Demirel ise bu sempatiyi kaybetmemeye özen göstererek, Anadolu'da
Nurcular'dan büyük destek görmüştür. Said-i Nıusi'yi yeni İslam yüzyılının
müceddidi, yani müminlere hak yolunu gösteren kişisi olarak gören
Nurcular, onun ölümünden sonra bölünmüşlerse de siyasal alandaki
etkinliklerini devam ettirmeyi sürdürmüşlerdir.
Bu bölünme sonrasında ortaya çıkan Nurcu gruplardan birisi, Yeni
Asya Gazetesini yayınlayan Mehmet Kutlular liderliğindeki grup
olmuştur. Dinci-milliyetçi çizgiyi benimseyen grup, Demirel'i açıkça
desteklemiş ve zamanla siyasal sisteme entegre olmuştur. Bu uzlaşmacı tavrı
kabullenemeyen ikinci bir grup ise, Dava adlı bir dergiyi
yayınlayan Sıddık Dursun ve taraftarlarıdır. Bu grup, Yeni Asya Grubunu
mevcut düzenle uyuşabilmek için Nursi'nin risalelerini tahrif etmek ve yine
Nursi'nin Kürt kökenini gizleyerek milliyetçi kesimle uzlaşmacı bir tutum
izlemekle suçlamışlardır. Yeni Asya Grubu ise 12 Eylül Askeri Darbesinden
sonra ikiye bölünmüş; Mehmet Kırkıncı liderliğindeki grup, Kenan Evren
yönetimindeki askeri yönetime destek verirken, Mehmet Fırıncı
liderliğindekiler Said-i Nursi'nin radikal tavrına dönüş yapmışlardır.
Siyasal İslamın önde gelen isimlerinden olan Fethullah Gülen ise, önceleri
Nurcuların Yeni Asya Grubuna dahil olmuş, 1980'lerde Sıddık Dursun'dan
ayrılmış daha sonra ise Türkiye'de liberal bir İslami hareketin öncüsü
olmuştur. Gülen'in siyasetle ilişkisi, doğrudan değil, dolaylı biçimde
devam etmektedir. Fethullah Gülen'in büyük gücü, eğitim alanında geliştirdiği
model ve sunduğu hizmetle doğru orantılı bir artış göstermiştir.
Büyüyen ekonomik gücüne paralel olarak açtığı okul ve dersane sayıları
artmış, Turgut Özal ile aralarındaki büyük bağlılık, bu güç artışına olumlu
etki yapmıştır.

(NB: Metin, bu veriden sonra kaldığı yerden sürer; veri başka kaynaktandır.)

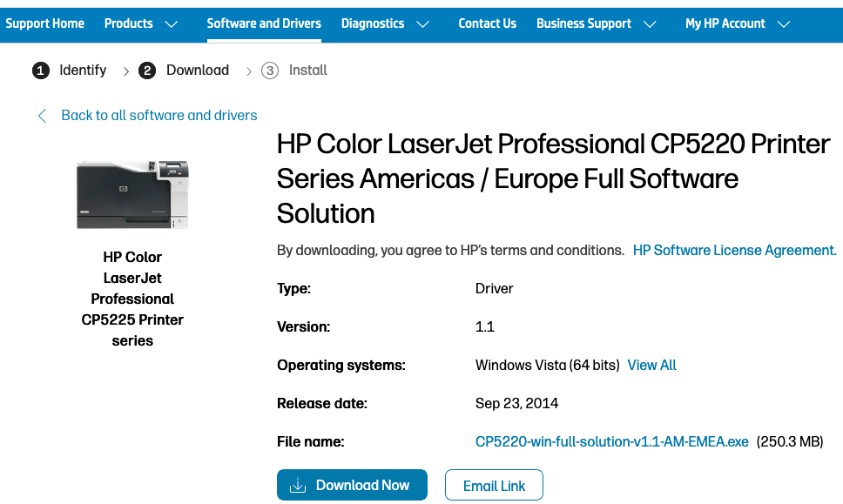The height and width of the screenshot is (504, 843).
Task: Expand the Business Support dropdown chevron
Action: click(x=650, y=24)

Gülen'in İslami çevrelerde artan itibarı, Tansu Çiller'i
de Başbakanlığı döneminde (1994) onunla görüşmeye sevk etmiş, bu olay
Fethullahçı çevrelerin DYP'ne siyasal desteği olarak yorumlanmıştır.

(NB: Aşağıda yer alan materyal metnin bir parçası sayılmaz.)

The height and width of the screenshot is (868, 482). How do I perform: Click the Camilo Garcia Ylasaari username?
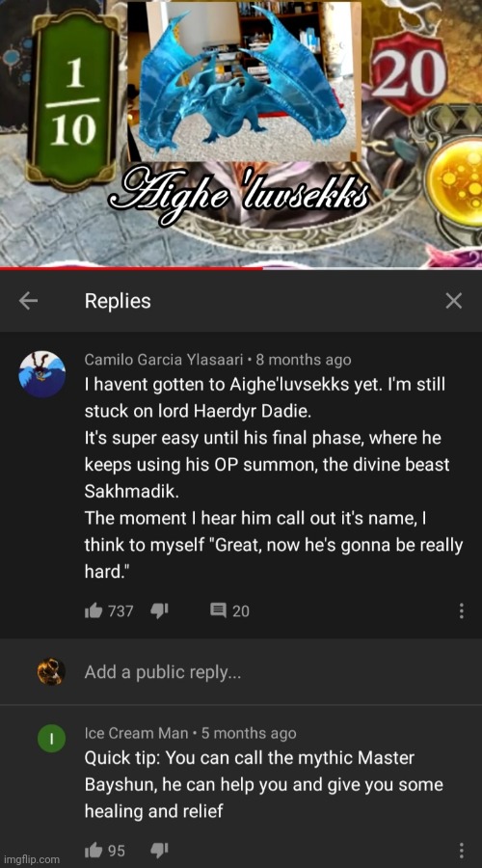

Sahip olduğu medya kuruluşları (Zaman Gazetesi ve Samanyolu TV), diğer
eğitim kuruluşlarının yanısıra faaliyete geçen Fatih Üniversitesi ve
yakın zamanda açtığı İslami Finans Kurumu Asya, büyüyen maddi gücün en
önemli simgeleridir. Bu maddi güç, İslami faaliyetlere önemli bir
kaynak teşkil ederken, Gülen'in siyaset içindeki etkinliğini de
artırmaktadır.
Fethullah Gülen kendisini bir şeyh ya da siyasal İslami lider
olarak tanıtmamaya özen gösterdiği halde Küçük Dünyam adı ile yayınlanan
ve yaşamını anlatan ilk kitapta onunla ilgili kerametlere yer
verilmektedir.
Örneğin ilk Kabe ziyaretinde herkesi sokan sinekler onu sokmamakta,
kaldığı evi kimse bilmediği halde bir sabah uyandığında yastığının üzerinde
kendisine yazılmış ve Türkiye'den bir yakını tarafından gönderilmiş
bir mektup bulmakta, şeytanın kendini öldürmesi yolundaki telkinlerine
karşı çıkmakta, bir arkadaşının rüyası ile peygamberden mesaj alarak
evlenmemektedir. Bu ifadeler tevazu kisvesi altında gizlenen bir
yüceliğin anlatımı değil ise neden kitaplara aktarılmıştır? Fethullah
Gülen'in bu olaganüstü vasıllarını kamuoyuna yansıtarak kerametlerin
gücünden yarar sağlaması pekçok şeyhin kol gezdiği ülkemizde pek de
yadırganacak bir tutum olmasa gerek.
Fethullah Gülen'in bu hızlı yükselişi, Türkiye'de Siyasal İslamın
yegane temsilcisi olan Refah Partisini ve onun lideri Erbakan'ı
tek otorite olmaktan çıkarımış bulunmaktadır. Gülen, liberal bir İslami
yaklaşımla Türk muhafazakarlarının manevi lideri ve İkinci
cumhuriyetçilerin fikir babası konumuna gelmektedir.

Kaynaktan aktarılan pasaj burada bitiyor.